Bluebirds nest in a former woodpecker cavity in a big hickory tree in my backyard.

- Tennessee's bald eagle population peaks in winter due to the birds migration from Canada and the Great Lakes to Tennessee to find their favorite meals of fish. From January to mid-February we have our best chances of viewing these majestic birds. Large numbers are most often seen along low-elevation lakes such as Watts Bar, though Reelfoot Lake is said to draw the most wintering eagles — a tourism draw for that area. Occasionally we would get to see both bald and golden eagles when we lived in the Charleston hills bordering the Hiwassee River.

- The raccoon was adopted as Tennessee's "wild animal symbol" in 1977. Raccoons have always been special to my family and me since I read the book, "Rascal, the Raccoon," to my children countless times, by request, when they were young.

- Skunks deserve much credit for getting rid of many varieties of harmful insect pests, which are a major part of their diets. Skunks are docile animals whose odiferous spray is their sole defense when threatened.
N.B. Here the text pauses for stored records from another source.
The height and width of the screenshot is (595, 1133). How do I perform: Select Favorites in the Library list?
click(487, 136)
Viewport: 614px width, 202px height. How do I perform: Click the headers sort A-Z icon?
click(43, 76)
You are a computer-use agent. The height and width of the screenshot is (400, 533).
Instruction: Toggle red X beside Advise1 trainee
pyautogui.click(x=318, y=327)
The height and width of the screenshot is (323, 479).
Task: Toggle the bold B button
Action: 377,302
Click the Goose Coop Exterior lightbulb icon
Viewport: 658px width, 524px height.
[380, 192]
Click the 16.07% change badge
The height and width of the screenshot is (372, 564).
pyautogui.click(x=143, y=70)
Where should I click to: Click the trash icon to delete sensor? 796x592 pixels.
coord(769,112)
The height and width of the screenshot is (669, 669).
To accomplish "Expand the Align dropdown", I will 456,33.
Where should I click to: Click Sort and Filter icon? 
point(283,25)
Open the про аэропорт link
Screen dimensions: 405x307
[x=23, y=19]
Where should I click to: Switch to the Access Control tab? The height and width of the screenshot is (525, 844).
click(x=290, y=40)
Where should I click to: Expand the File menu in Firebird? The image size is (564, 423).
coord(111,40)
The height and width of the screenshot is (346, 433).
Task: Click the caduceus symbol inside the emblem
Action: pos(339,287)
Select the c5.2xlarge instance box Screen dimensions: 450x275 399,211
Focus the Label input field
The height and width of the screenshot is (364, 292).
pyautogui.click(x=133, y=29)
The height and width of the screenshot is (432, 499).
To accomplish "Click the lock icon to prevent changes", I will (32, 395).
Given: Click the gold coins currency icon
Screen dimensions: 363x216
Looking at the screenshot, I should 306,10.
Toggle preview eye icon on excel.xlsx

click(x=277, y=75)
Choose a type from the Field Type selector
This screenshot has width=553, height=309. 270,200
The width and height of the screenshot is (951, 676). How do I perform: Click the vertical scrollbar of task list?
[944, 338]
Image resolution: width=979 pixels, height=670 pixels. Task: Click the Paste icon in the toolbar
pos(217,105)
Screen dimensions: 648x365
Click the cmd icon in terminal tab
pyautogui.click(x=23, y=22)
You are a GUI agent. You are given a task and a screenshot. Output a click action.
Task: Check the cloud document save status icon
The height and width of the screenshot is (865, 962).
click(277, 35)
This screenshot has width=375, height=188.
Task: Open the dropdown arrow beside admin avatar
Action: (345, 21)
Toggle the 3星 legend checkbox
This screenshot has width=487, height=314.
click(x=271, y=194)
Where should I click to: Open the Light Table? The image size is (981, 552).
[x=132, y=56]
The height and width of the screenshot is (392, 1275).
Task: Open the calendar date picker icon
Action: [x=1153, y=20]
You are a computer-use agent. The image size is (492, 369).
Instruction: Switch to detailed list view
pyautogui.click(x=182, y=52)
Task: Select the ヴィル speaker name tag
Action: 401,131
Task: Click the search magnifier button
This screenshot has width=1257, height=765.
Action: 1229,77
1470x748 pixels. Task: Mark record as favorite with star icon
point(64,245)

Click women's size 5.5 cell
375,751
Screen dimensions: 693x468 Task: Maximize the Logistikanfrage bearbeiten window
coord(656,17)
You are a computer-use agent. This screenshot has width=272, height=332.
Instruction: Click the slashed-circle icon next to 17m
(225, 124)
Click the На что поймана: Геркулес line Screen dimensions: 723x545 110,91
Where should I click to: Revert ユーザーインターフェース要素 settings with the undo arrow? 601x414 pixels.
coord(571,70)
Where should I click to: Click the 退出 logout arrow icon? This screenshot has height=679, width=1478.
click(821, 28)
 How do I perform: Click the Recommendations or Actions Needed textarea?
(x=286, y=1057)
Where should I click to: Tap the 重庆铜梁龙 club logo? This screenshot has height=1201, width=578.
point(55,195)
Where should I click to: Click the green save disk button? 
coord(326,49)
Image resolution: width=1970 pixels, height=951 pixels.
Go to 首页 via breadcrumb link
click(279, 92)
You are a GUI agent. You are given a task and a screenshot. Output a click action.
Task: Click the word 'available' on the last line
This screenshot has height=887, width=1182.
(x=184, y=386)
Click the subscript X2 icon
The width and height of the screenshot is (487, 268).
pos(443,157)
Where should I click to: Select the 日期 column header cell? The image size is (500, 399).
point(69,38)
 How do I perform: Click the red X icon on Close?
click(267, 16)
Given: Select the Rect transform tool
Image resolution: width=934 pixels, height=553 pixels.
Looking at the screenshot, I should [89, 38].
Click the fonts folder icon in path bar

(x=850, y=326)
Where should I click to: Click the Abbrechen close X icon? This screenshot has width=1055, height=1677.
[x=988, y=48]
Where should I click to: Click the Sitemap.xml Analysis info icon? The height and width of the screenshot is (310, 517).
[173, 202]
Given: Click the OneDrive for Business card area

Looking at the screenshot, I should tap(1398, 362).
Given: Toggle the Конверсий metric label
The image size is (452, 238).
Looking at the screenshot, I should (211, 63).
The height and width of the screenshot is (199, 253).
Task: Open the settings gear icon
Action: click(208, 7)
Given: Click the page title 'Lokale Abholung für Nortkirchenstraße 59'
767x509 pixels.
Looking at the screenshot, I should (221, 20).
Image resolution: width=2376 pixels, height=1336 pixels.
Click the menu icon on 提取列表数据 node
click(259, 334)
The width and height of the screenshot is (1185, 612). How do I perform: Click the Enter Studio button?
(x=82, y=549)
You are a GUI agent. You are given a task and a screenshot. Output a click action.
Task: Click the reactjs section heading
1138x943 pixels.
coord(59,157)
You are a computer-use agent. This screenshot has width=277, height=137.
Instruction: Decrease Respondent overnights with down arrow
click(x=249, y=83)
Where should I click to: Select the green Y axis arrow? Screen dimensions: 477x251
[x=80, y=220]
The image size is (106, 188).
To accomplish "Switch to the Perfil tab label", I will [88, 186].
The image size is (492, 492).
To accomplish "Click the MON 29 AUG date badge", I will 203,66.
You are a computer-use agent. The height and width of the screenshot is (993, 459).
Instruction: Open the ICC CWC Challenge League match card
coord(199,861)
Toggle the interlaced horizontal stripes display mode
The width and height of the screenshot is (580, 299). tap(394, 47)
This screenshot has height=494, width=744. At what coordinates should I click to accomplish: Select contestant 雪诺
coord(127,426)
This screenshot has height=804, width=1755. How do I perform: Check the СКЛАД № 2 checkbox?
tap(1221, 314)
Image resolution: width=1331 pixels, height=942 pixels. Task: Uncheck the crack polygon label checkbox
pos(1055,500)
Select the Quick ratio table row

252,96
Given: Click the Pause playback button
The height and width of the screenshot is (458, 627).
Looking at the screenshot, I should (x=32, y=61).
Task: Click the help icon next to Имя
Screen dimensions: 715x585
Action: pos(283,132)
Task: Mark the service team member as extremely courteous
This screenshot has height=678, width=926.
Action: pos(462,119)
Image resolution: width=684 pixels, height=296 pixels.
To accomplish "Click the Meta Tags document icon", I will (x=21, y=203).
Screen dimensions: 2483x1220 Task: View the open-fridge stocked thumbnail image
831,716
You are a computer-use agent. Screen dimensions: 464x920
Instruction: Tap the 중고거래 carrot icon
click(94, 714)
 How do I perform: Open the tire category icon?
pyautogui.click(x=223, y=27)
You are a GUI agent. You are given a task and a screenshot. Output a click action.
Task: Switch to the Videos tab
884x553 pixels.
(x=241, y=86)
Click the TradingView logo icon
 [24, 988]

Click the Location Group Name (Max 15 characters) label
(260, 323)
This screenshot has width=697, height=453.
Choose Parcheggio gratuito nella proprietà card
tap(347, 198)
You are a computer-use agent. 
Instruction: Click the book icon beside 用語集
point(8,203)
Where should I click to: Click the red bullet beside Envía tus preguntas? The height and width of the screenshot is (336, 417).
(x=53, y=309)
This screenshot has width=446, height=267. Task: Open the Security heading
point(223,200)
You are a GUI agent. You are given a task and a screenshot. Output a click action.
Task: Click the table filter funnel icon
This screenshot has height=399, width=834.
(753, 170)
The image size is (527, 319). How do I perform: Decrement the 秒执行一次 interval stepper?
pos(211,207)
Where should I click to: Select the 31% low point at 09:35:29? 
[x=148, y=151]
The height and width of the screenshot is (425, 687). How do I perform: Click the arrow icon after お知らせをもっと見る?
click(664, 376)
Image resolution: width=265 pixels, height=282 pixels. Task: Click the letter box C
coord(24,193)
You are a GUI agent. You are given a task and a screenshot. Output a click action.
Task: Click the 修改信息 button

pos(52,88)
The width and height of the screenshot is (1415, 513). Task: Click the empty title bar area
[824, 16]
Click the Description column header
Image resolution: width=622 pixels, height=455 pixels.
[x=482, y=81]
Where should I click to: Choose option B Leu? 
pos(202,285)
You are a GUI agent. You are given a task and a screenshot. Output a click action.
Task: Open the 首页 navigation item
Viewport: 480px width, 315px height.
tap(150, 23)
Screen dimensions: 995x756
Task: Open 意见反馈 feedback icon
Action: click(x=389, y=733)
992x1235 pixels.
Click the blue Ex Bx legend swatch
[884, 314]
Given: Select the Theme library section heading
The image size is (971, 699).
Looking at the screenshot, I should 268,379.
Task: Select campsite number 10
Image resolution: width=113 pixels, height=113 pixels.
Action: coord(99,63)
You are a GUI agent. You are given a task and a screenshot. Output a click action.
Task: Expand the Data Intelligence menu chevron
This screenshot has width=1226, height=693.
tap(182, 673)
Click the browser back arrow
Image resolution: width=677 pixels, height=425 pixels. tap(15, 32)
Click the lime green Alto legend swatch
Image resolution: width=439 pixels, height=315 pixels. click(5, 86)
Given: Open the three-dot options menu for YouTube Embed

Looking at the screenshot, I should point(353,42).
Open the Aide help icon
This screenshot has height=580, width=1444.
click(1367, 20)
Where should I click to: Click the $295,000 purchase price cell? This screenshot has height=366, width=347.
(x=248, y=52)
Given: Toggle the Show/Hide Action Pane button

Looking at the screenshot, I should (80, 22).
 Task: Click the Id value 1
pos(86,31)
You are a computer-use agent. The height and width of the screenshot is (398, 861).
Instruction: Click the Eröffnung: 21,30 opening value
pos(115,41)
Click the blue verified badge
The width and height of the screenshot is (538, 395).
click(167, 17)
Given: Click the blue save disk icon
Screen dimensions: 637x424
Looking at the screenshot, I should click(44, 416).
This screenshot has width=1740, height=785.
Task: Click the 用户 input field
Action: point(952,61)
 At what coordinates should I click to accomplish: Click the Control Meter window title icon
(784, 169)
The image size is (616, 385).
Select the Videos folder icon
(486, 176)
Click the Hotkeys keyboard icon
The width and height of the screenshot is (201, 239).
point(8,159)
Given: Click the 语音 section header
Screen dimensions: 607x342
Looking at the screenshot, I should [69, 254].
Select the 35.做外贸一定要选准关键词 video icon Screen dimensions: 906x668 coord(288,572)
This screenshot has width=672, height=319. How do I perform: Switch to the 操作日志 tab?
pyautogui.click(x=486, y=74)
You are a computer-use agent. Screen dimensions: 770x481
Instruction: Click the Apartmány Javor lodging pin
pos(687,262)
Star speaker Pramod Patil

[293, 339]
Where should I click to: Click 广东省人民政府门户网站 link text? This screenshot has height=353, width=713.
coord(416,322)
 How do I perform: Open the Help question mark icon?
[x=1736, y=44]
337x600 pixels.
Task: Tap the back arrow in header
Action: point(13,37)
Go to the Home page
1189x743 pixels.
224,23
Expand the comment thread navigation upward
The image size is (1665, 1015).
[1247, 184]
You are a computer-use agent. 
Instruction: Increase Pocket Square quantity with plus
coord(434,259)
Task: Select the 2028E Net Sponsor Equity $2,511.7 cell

Sadly, many are harmed by uninformed people and many get killed on roadways. If a skunk wanders into a garage or outdoor building, don't panic. Simply open the door before dusk and wait until the skunk exits for nightly foraging. Close the door tightly, leaving white flour at the door's opening so you can see exiting footprints. If a pet gets sprayed, the popular concoction currently calls for mixing a shampoo of: 1 quart of 3 percent hydrogen peroxide; 1/4 cup baking soda; 1 teaspoon of Dawn liquid dishwashing soap.

- Have you considered keeping a nature journal? I highly recommend recording birds and animals you are seeing, with the dates included. You may want to make sketches of the birds and wild animals you are seeing, too.

I have found my notations through the years to be good reminders of nature's wonders during every season of the year, and also fun to recall when family gatherings are held.

Paws up this week to: Arlene Faires; Sandra Hooper; Cindy Thompson; Anna Laurie Watkins; Cristi Cabrera; Tracey Wright of Cleveland State; and all who adopted a pet from the municipal Cleveland Animal Shelter with the assurance of giving a long, wonderful life in a forever home.